A key part of mindful living is being present in everything you do.  Not just being present as in being in the room, but truly being present.  Truly listening to others instead of letting our minds wander.  Driving, focusing on traffic, not the radio or our phone.  Petting our dog or cat and truly being with them while we do it rather than just patting them on the head.  But equally important is to truly be with our own emotions.  If we are going through good times, absorb it, enjoy it, let it all in and savor it.  And when we are going through tough times, again, be with our emotions, experience them.  It’s okay to be sad, it’s okay to feel disappointment or anger.  It’s okay to have days where you just want to cry.  It’s okay to truly “be”.  I realize the sadness and disappointment doesn’t feel as good as joyful moments, but they are equally important in our life.  And putting off those emotions for a later day really only makes it worse later.

I used to think the term “inner strength” meant “power through”, for me that meant stop crying, chin up and pretend it didn’t happen.  Now I think “inner strength” means “have the courage to be with your feelings”.

Inner strength is that part of us that pushes us to do things when we think we can’t.  It can give us courage to feel pain when we’re afraid we can’t handle it.  It will tell us to rest when we don’t want to acknowledge that we’re tired.  It will tell us to reach out and lean on our friends, family and higher being when we just want to hibernate.  It will also tell us when we’re strong enough to move forward.

To me, inner strength is no longer “powering through”, but having the courage to be present in every part of life because being present is what has truly made me a stronger person.


April 19, 2012

Q is for Quiet

As I tried to figure out what I would write about for Q, I ran through and mentally crossed-off a number of words.

Quercus alba, the mighty White Oak.  Love that tree.  Love the shape, the branching habit, the shade, the security and protection it provides.  But what else?

What about Quaking Aspen?  Another tree.  I think of this as a fun tree.  Quaking Aspens remind me of camping.  I love how their leaves rustle in the wind because of their flat petioles.  They make me smile.  But not inspiring enough to write much about, at least not today.

Quince.  Quince starts with Q.  Don’t grow it.  Wrong climate.  Have never even eaten it.  Note to self: Need to try quince.  Move on.

What else could I write about?  What other Q is there?  I gaze out the window.  I start to drift off, daydream.  It’s overcast and in the upper 40s today, not exactly tropical, although they say those days are coming our way again next week.  There’s something about cool days, particularly in the spring, that I find calming.  There’s so much energy in the spring.  So much activity in plants and trees, animals and people.  Spring is the beginning of so many things.  There’s so much going on that I sometimes find myself getting agitated from all of the energy.  I feel like a circuit that gets overloaded.  At some point it’s just too much and a fuse blows.  But the weather today changed all of that.  Something got unplugged, everything is calm.
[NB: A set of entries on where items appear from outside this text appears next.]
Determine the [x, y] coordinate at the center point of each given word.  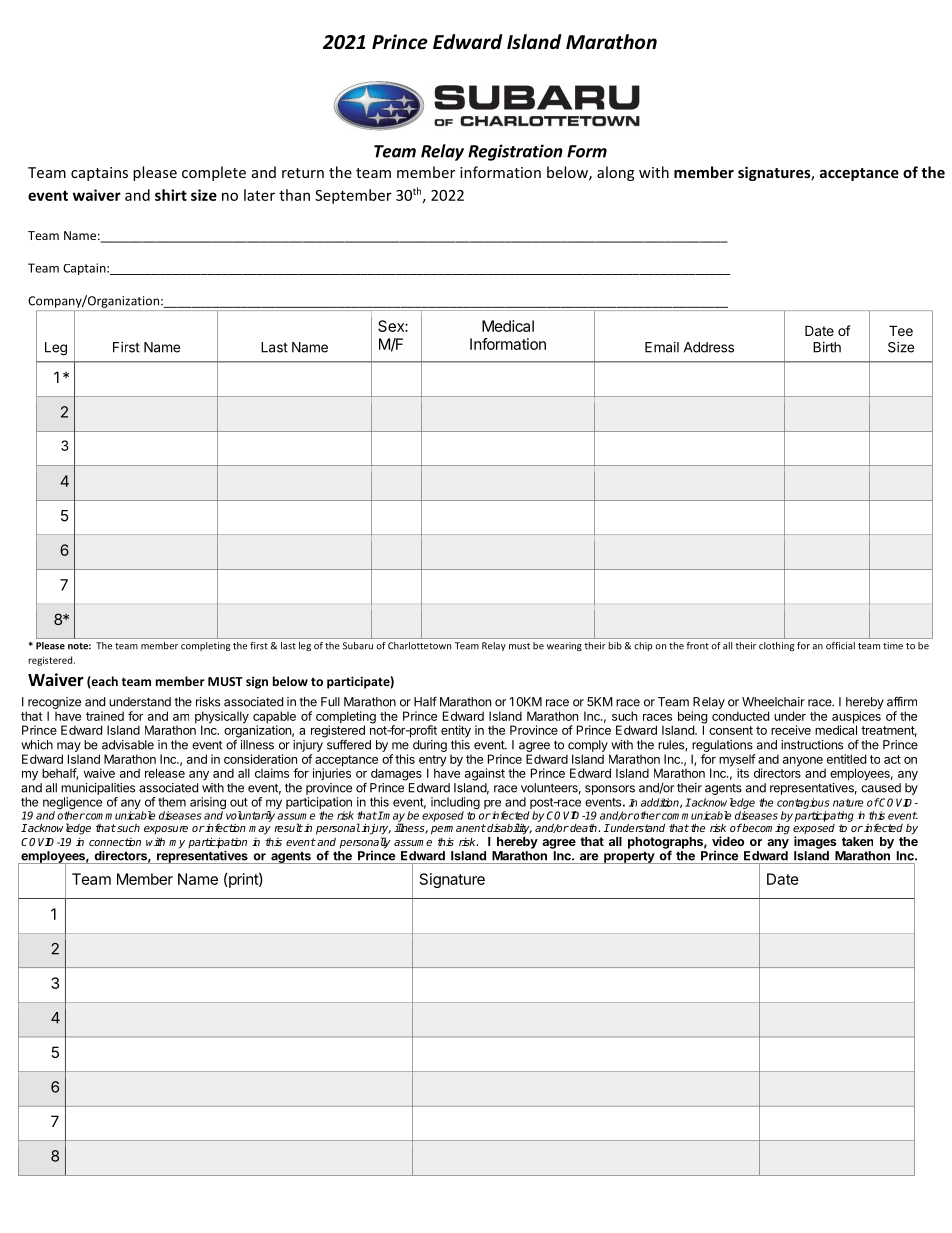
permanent [458, 829]
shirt [171, 195]
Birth [827, 347]
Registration [515, 152]
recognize [54, 703]
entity [456, 731]
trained [105, 716]
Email [662, 347]
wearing [564, 646]
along [615, 173]
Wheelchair [773, 702]
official [840, 646]
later [259, 195]
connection [115, 842]
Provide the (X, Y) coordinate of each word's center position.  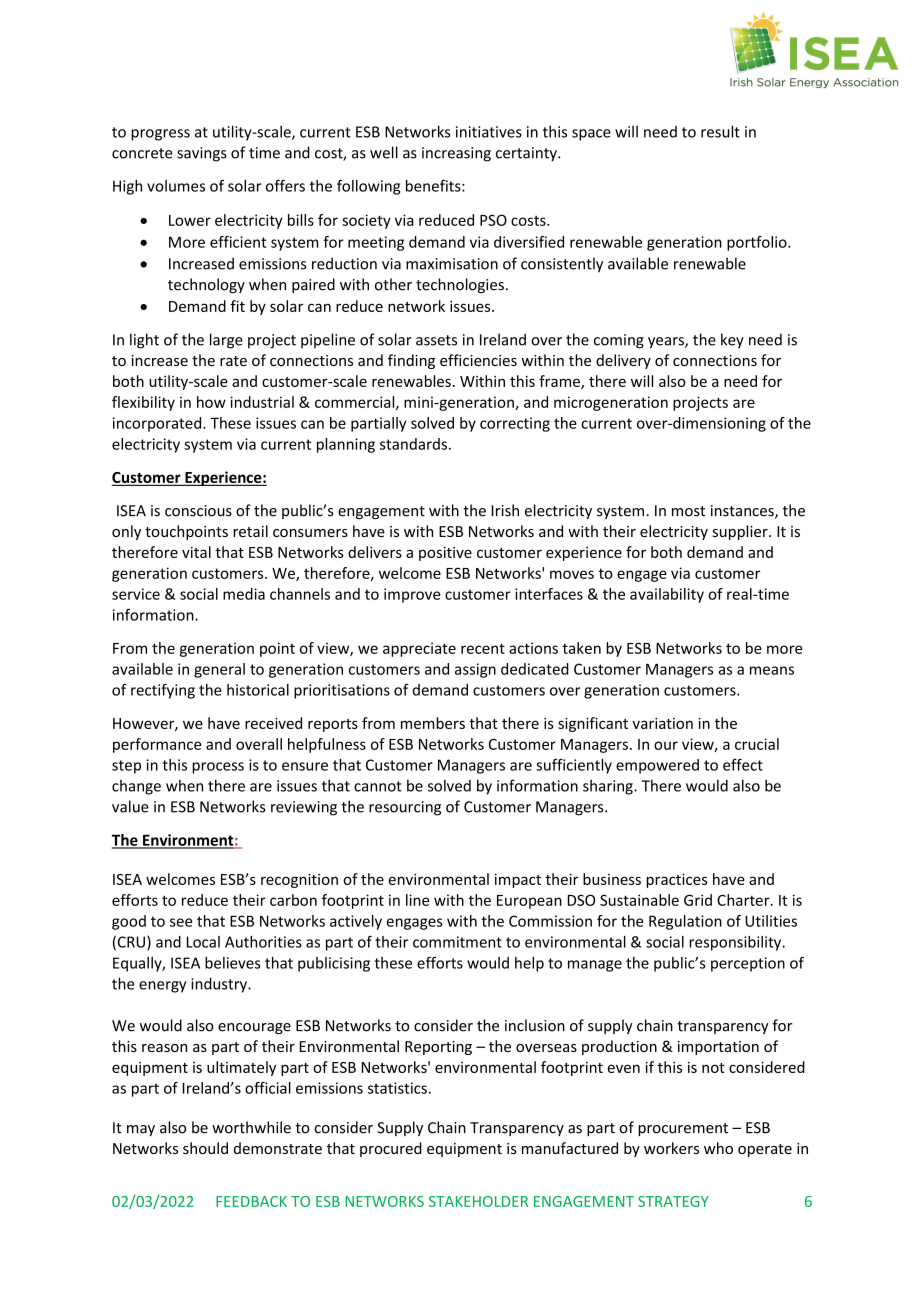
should (205, 1148)
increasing (456, 154)
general (219, 670)
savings (202, 154)
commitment (457, 942)
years (667, 343)
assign (475, 670)
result (720, 131)
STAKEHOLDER (478, 1201)
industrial (262, 402)
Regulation (685, 922)
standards (413, 444)
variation (662, 723)
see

The cool, overcast weather slowed the energy, providing calm in the midst of a surge.  This gray day is providing quiet.  And sometimes quiet is the best gift we can receive.

Quiet.  Tranquility. Peacefulness.

As I sit, at this moment, heat is blowing on my feet, my shoulders are wrapped in an afghan and a cup of tea warms my hands.  And I hear nothing.  A clock ticking, the furnace running, the house creaking.  Small comforting sounds, but mostly I hear nothing, just quiet.

Out the window the branches of the trees gently sway in the breeze.  Slow, peaceful movements.  I’m relaxed.

I meditate on quiet.  I close my eyes, and breathe.  Slow, deep breaths.  I’m warm.  I’m comfortable.  All of the tension and agitation float away.  Everything is okay.  I’m okay.  I find peace… and quiet.  And I’m blessed.  Today I’ve been given the gift of quiet.